Série d'exercices —
**1.** Répondez à ces questions sur la lettre adressée à Alain :
(a) Quel numéro de la revue du MAUSS l'auteur de la lettre a-t-il lu ?
(b) À qui en a-t-il adressé la version numérique le 28 mars ?
(c) Quels noms signent la « présentation » recommandée ?
**2.** Poursuivez la lettre adressée à Alain à partir de sa dernière phrase.

Texte proposé —
※
Atelier paradigme 001

Dimanche 3 juin 2018 10:33

Cher Alain,

Oui, j’ai lu attentivement le n° 47 de la revue du MAUSS, fin-mars, avec passion, près de deux jours durant. Le 28 mars, j’en ai alors adressé la version numérique à mon compère, Christian Comeliau. Elle était accompagnée d’un long commentaire que j’introduisais comme ceci :
« Si tu n’as pas beaucoup de temps dans l’immédiat, je te recommande la « présentation » signée d’Alain Caillé et Philippe Chanial. Comme je te l’ai dit, je suis en pleine sympathie avec les méditations qui sont ici réunies et, au moment où je découvre ces textes, avant-hier, je ne m’étonne plus du sentiment de proximité que m’ont donné les premières réunions du club convivialiste.
※
Données enregistrées —
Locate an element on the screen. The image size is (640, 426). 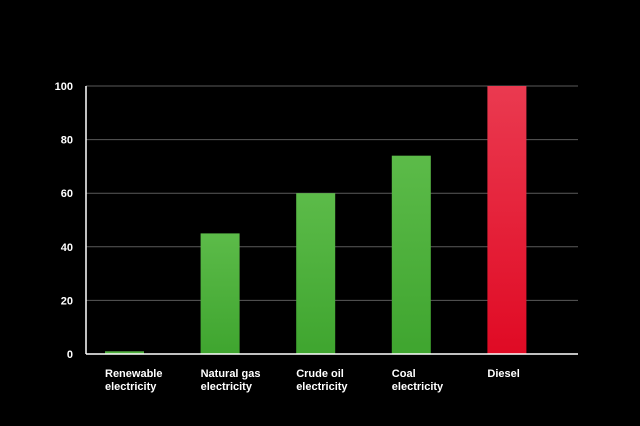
※
Réponses —
**1.**
(a) Le n° 47.
(b) À Christian Comeliau.
(c) Alain Caillé et Philippe Chanial.

**2.**
Pour ce qui est des références, nous sommes proches notamment par l’importance que nous donnons au Je-Tu de Martin Buber (si tu ne l’as pas déjà lu ou travaillé, regarde la première partie « Entrées en relation ») et nous nous écartons, sans désaccord, sur les places accordées à Marcel Mauss (décisif pour eux) et à Emmanuel Levinas (décisif pour moi). »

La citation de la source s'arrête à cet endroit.